Under a Black Star

by Jean Milone


Formats

Softcover
$11.95
E-Book
$8.99
Softcover
$11.95

Book Details

Language : English
Publication Date : 9/20/2011

Format : Softcover
Dimensions : 5x8
Page Count : 100
ISBN : 9781462042944
Format : E-Book
Dimensions : N/A
Page Count : 100
ISBN : 9781462042951

About the Book

The pages within this book were penned in fulfillment of a deathbed promise to a long-suffering mother. They are the work of a novice. But it struck me as I read them that this is the work’s strength.

One of the attractions of the memoir form is that there are often rich ironies to be tilled in looking back. In this true account, born of a bygone era and steeled in the stoic immigrant ethos of a previous generation, a poor, barely literate Italian mother betrayed in marriage and left to fend for herself, struggles against a relentless succession of odds to forge a little corner of life for her family in the New World.

Recounted by a daughter who loved her, suffered with her, and survived, the prose is so simple and naked of artifice, it is the reader, rather than the author, who rubs against these ironies. And that, for my money, is literature.

Something about this story, which I can not deconstruct to the point of fully identifying, made it a compelling read for me. My thought and hope is that you might share this conclusion.

Caverly (Lee) Stringer / Author, Grand Central Winter: Stories from the Street


About the Author

Biography

Jean Milone was born to Josephine Greco and Domenic Gagliardo on April 9, 1922, in New York City. The family moved to Ozone Park, New York, where her father died of tuberculosis when Jean was three-and-a-half years old. She had two younger sisters— Maria, then one-and-a-half; and newborn Rose. Her mother remarried to Vincenzo Nanfro in January 1929. He died six months later, in June 1929, while her mother was pregnant with her fourth child, Vincenzina, who was born in January 1930. Her mother remarried again in 1934. Married for five years to an abusive husband and stepfather, Jean’s mother left him. As the oldest sibling, Jean had the responsibility of taking care of her three younger sisters. She completed the eighth grade and then attended high school for a short time before leaving school to work at the Treo Corset Company to help support her family. She went to night school in an attempt to complete her GED, but was unable to do so. Her mother was diagnosed with breast cancer in 1944 and died in 1946. Not until after her three younger sisters got married, did Jean marry Joseph Milone, in July 1951. She then moved to Mamaroneck, New York where she lives to this day. She has three children and four grandchildren.

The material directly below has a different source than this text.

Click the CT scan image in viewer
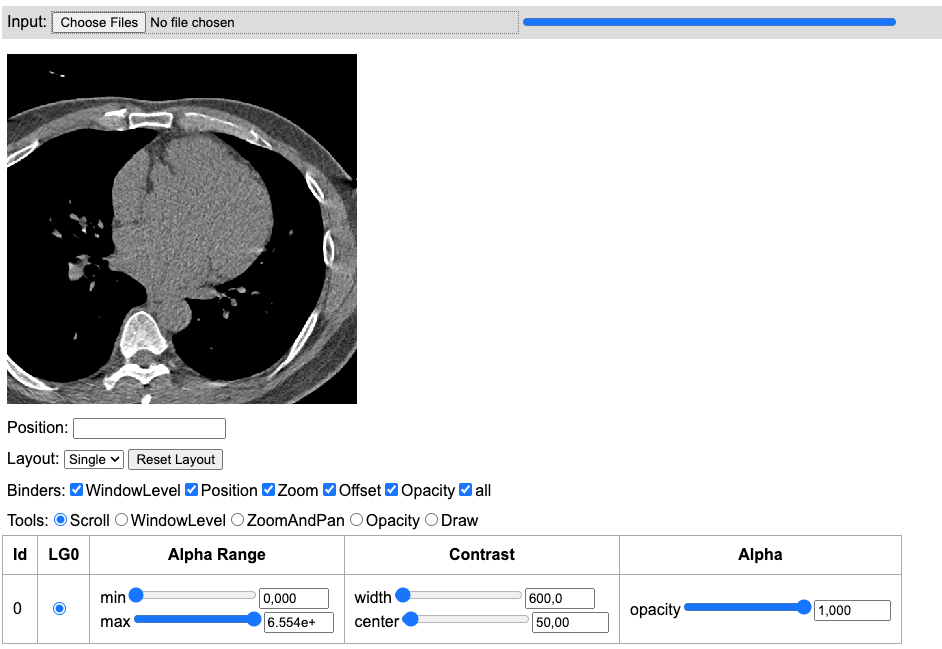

In 1988, when Jean was sixty-six years old, determined to finish high school and get the diploma she never received, she completed a course at Westchester Community College in Valhalla, New York, where she received her GED. She retired at the age of eighty-one from Mamaroneck Avenue School in Mamaroneck, New York, where she worked as a teacher’s aide for fourteen-and-a-half years. It was after her retirement that she began to write her mother’s life story—a promise she had made to her mother more than sixty-six years earlier.

Jean experienced a young life of poverty, hardship, and abuse; yet she has led her life with compassion, perseverance, and tremendous enthusiasm.